They simply loop over the known subscribers and emit the event to them.

So far, we have just forwarded the event handling to another class. It's time we handle the event delivery to the actual child subscriber in SubscriberState.


static final class SubscriberState<T> 
implements Producer, Subscription, Observer<T> {
    final Subscriber<? super T> child;                      // (1)
    final State<T> state;                                   // (2)
    final BackpressureStrategy strategy;                    // (3)
    
    final AtomicLong requested = new AtomicLong();          // (4)
    
    final AtomicInteger wip = new AtomicInteger();          // (5)
    
    volatile boolean unsubscribed;                          // (6)

    volatile boolean done;
    Throwable error;

    final Queue<T> queue;                                   // (7)
    
    public SubscriberState(
            Subscriber<? super T> child, State<T> state) {
        this.child = child;
        this.state = state;
        this.strategy = state.strategy;
        Queue<T> q = null;
        if (strategy == BackpressureStrategy.BUFFER) {      // (8)
            q = new SpscLinkedAtomicQueue<>();
        }
        this.queue = q;
    }
    
    @Override
    public void onNext(T t) {
        // TODO Auto-generated method stub
    }
    
    @Override
    public void onError(Throwable e) {
        // TODO Auto-generated method stub
    }
    
    @Override
    public void onCompleted() {
        // TODO Auto-generated method stub
    }
    
    @Override
    public void request(long n) {
        // TODO Auto-generated method stub
    }
    
    @Override
    public boolean isUnsubscribed() {
        return unsubscribed;
    }
    
    @Override
    public void unsubscribe() {
        // TODO Auto-generated method stub
    }

    void drain() {
        // TODO Auto-generated method stub
    }
}

  1. We keep a reference to the actual subscriber,
  2. we want to remove the SubscriberState in case the child unsubscribes from the state,
  3. we keep a local reference to the BackpressureStrategy to avoid one dereference,
  4. we track the requested amount,
  5. we want to implement a queue-drain logic and require a work-in-progress indicator, 
  6. we want to know if the child called unsubscribe(),
  7. in case the backpressure strategy is BUFFER, we need to store values temporarily and
  8. finally, we instantiate the queue only if the strategy is BUFFER.
══════
▸ Exercise set
A: In the passage on SubscriberState above, under what condition is the queue instantiated?
B: Please return the part of the passage on SubscriberState above starting with "So far, we have" and going on through "subscriber in SubscriberState.".
C: Decide whether each statement agrees with the passage on SubscriberState above, answering yes or no and quoting the deciding words: (i) The wip field serves as a work-in-progress indicator for queue-drain logic. (ii) The isUnsubscribed method returns the value of the done field. (iii) A local reference to the BackpressureStrategy is kept to avoid one dereference.

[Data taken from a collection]
══════
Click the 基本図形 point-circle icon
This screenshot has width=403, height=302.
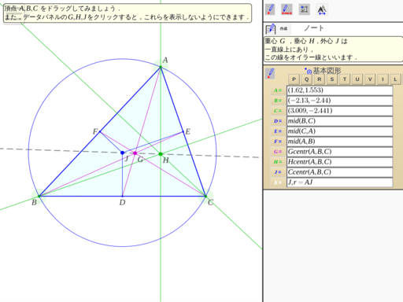(308, 71)
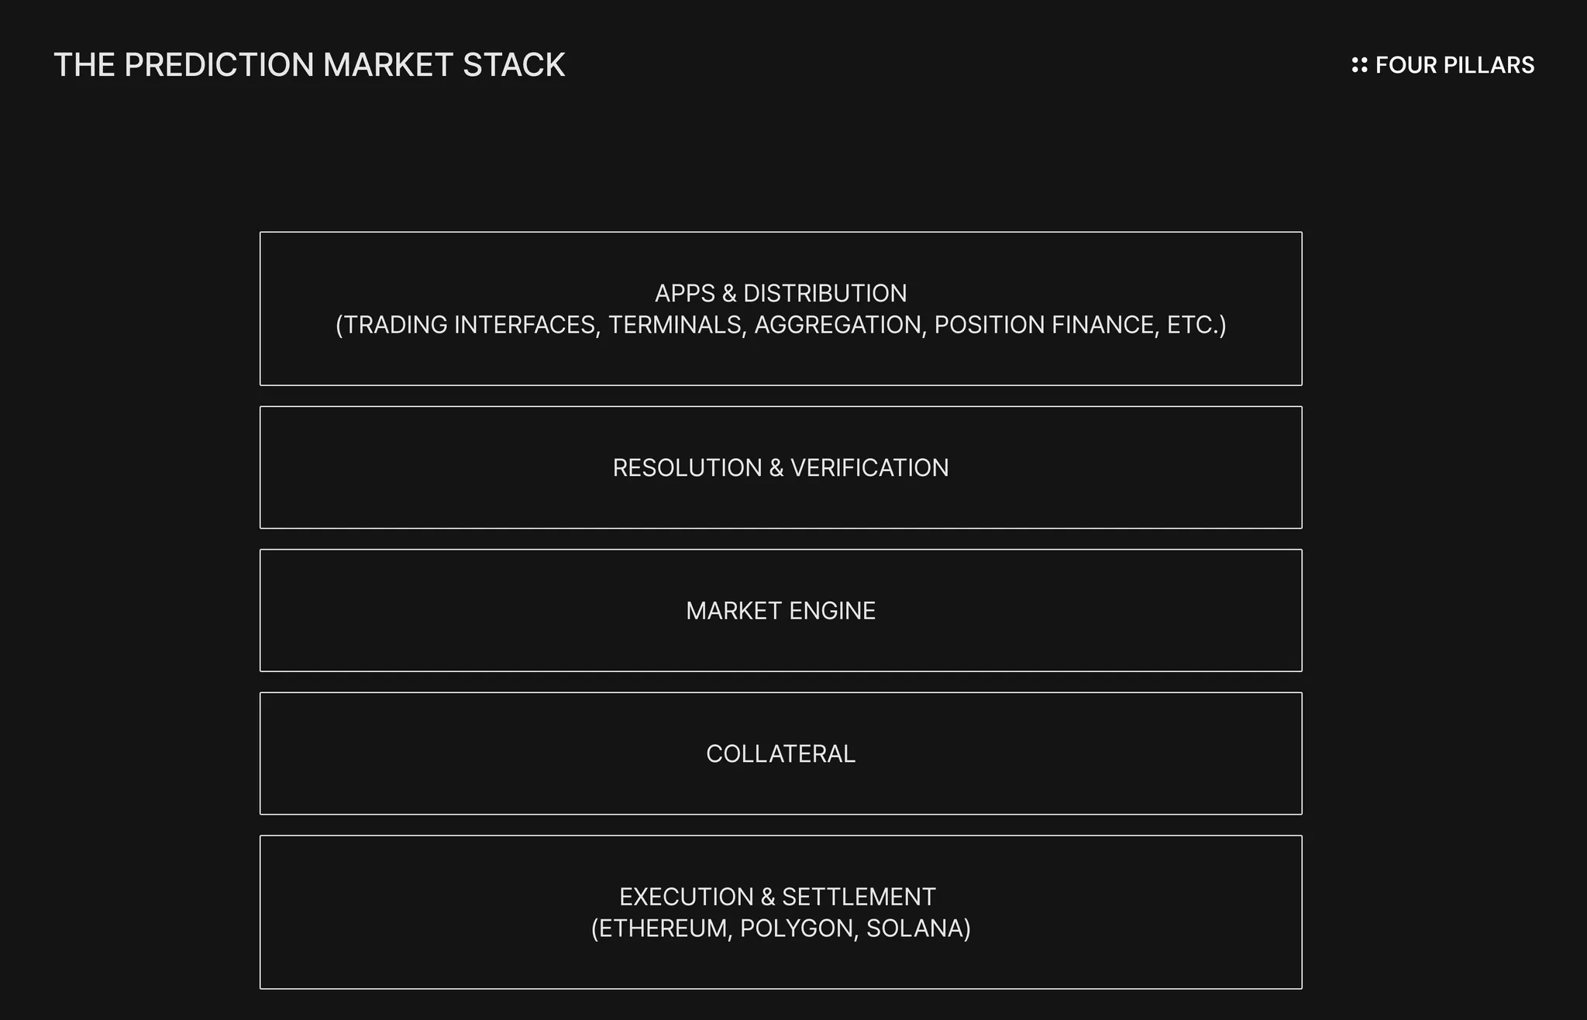This screenshot has height=1020, width=1587.
Task: Click the title THE PREDICTION MARKET STACK
Action: coord(309,65)
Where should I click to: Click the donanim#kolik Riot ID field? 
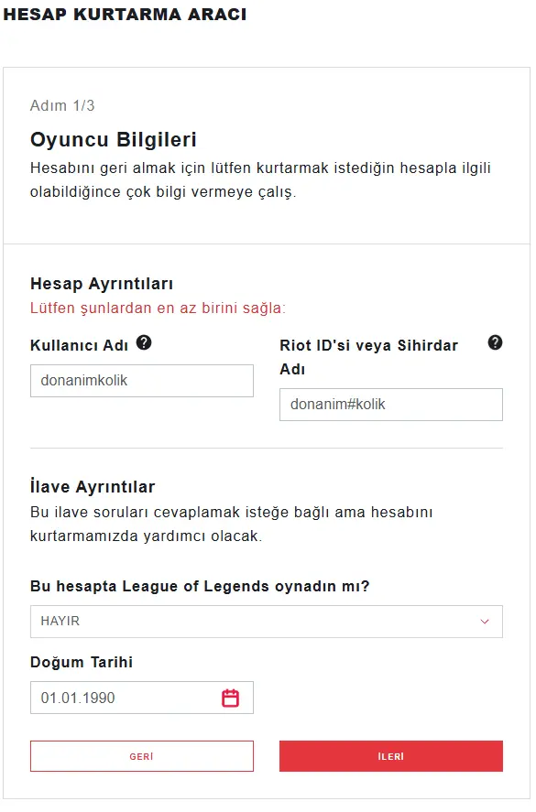390,405
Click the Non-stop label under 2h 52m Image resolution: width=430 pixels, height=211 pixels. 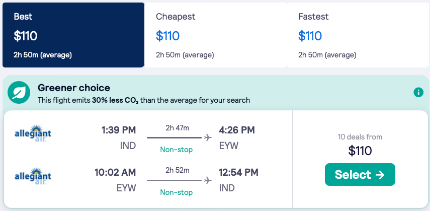(177, 192)
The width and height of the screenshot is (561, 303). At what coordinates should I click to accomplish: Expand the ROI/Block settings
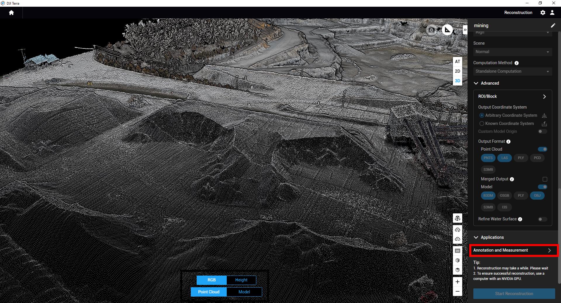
══════
▸ Task-by-task results
A: Only if the backpressure strategy is BUFFER.

B:
So far, we have just forwarded the event handling to another class. It's time we handle the event delivery to the actual child subscriber in SubscriberState.

C:
(i) Yes: "we want to implement a queue-drain logic and require a work-in-progress indicator"
(ii) No: "return unsubscribed;"
(iii) Yes: "we keep a local reference to the BackpressureStrategy to avoid one dereference"